A Song for Oblivion
Javier Fuentes Vargas
“Mientras viva podrán negarme esta tierra,
pero no evitarán que me funda en ella cuando muera.”
-Rafael Lechowsky
My hands were populated with ghosts:
Frantic stars
that tear the darkness from the sky,
the duel of forms
that is fought
between shadows and lights.
My hands search the geography of home.
The front door
Is a harsh welcome,
a distant sweet scent
for everyone who leaves,
a necessary ritual
that pretends
to belong somewhere.
Stopping before the green that enters through the windows
is to miss everything that is from outside
memory keeps hitting us.
A strange task to remember:
resurrect ghosts,
refuse to forget
Fleeing from all the white spaces
that cloud the past
increasingly difficult to recall.
Wait for them to exit the rooms
all the noises of longed-for times,
deceiving us with the vain promise
that the hands will feel again
the childhood touch.
Thanks to oblivion is the very reason for this
fall of the flagstones of a ruined temple.
Is to not build upon our names
all the scaffolding necessary to support existence.
Oblivion appears to us like holy water,
anoints our forehead, almost kissing it
kneeling on the banks of tears.
Oblivion is not the same as abandonment:
the first one arrives, installs itself silently
and begins to put its hands
in every corner of the house.
The second one is chosen
ignores what it regrets
and it names all the graves it has dug.
***
My tenderness knows only one language:
the childhood
there my voice yearns
scream all the birds
that my innocence
was ripped from the sky.
5 epigrams to know the rain
I
Where everything gets wet
the desire to be thirsty is born.
II
Let the storm not be surprising.
Enough are
Just the two hands of a child
to cradle a storm.
III
The rain leaves me with a thousand mirrors.
In all of them
the important thing is observed:
the transition of our lives.
All that happens
as we go from one place to another.
IV
The power lines were filled with birds.
V
There is not always a rainbow at the end.
Sometimes, we are left to pick up rubble
Other times, to look for the one we miss.
But there is something that is never omitted:
the smell that the earth gives off gratefully.
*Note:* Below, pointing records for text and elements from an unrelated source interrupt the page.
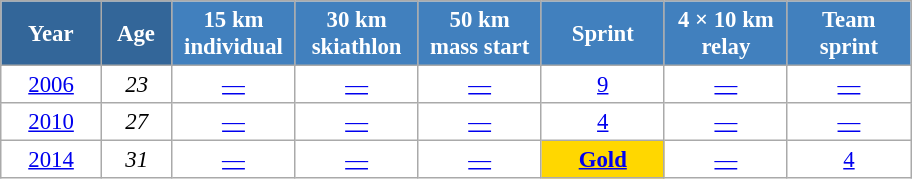
Gold (602, 160)
2006 (52, 85)
Year (52, 34)
15 km individual (234, 34)
Sprint (602, 34)
Age (136, 34)
Team sprint (848, 34)
4 × 10 km relay (726, 34)
31 (136, 160)
2010 (52, 122)
50 km mass start (480, 34)
27 (136, 122)
30 km skiathlon (356, 34)
9 (602, 85)
23 (136, 85)
2014 (52, 160)
Identify which cell holds the provided text, then report its (x, y) central coordinate. 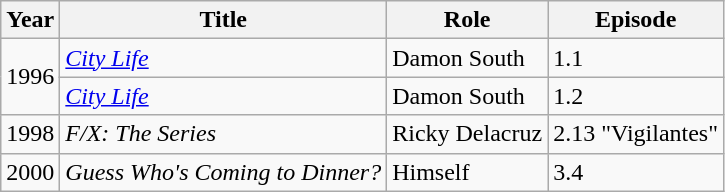
Role (468, 20)
1.1 (636, 58)
2.13 "Vigilantes" (636, 134)
1996 (30, 77)
1.2 (636, 96)
Himself (468, 172)
Ricky Delacruz (468, 134)
2000 (30, 172)
Year (30, 20)
Title (224, 20)
Guess Who's Coming to Dinner? (224, 172)
1998 (30, 134)
F/X: The Series (224, 134)
Episode (636, 20)
3.4 (636, 172)
Pinpoint the cell where the given text exists, returning its [x, y] midpoint coordinate. 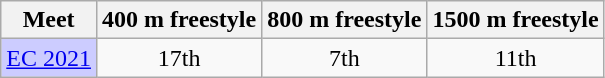
11th [516, 58]
800 m freestyle [344, 20]
17th [178, 58]
EC 2021 [49, 58]
1500 m freestyle [516, 20]
7th [344, 58]
Meet [49, 20]
400 m freestyle [178, 20]
Search for the cell housing the specified text and yield its [x, y] center coordinate. 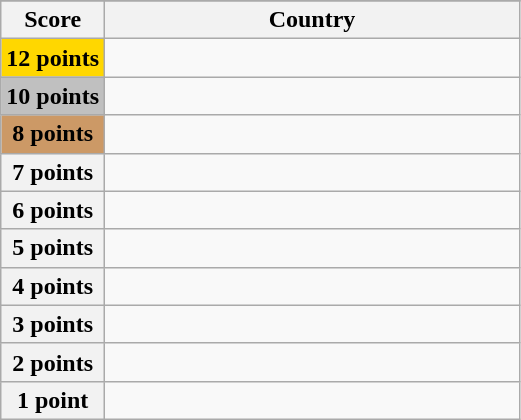
4 points [53, 286]
1 point [53, 400]
10 points [53, 96]
8 points [53, 134]
12 points [53, 58]
Score [53, 20]
5 points [53, 248]
7 points [53, 172]
3 points [53, 324]
6 points [53, 210]
Country [312, 20]
2 points [53, 362]
Locate the cell with the specified text and output its (x, y) center coordinate. 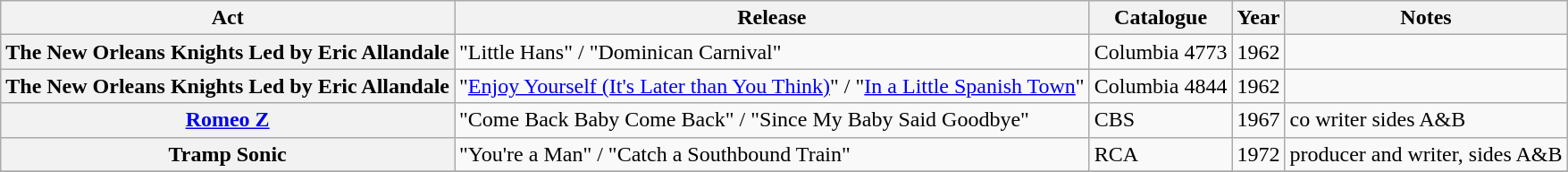
co writer sides A&B (1426, 120)
producer and writer, sides A&B (1426, 154)
RCA (1161, 154)
Release (772, 18)
Act (228, 18)
"Come Back Baby Come Back" / "Since My Baby Said Goodbye" (772, 120)
Notes (1426, 18)
"Enjoy Yourself (It's Later than You Think)" / "In a Little Spanish Town" (772, 86)
Catalogue (1161, 18)
Romeo Z (228, 120)
"Little Hans" / "Dominican Carnival" (772, 52)
Columbia 4773 (1161, 52)
1972 (1258, 154)
CBS (1161, 120)
1967 (1258, 120)
"You're a Man" / "Catch a Southbound Train" (772, 154)
Year (1258, 18)
Tramp Sonic (228, 154)
Columbia 4844 (1161, 86)
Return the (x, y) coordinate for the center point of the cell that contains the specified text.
He is a poet, narrator and cultural manager. He is a Student of Sociocultural Anthropology at the University of El Salvador. He published many poetry books, like La muerte llegará (Artesanos & Editores, El Salvador); Un lugar donde espero no morir sin conocer el odio (Incendio Plaquettes, Guatemala); Vaho (FlowerSong Press, Estados Unidos), and a narrative book. He also participated in anthologies and literary events.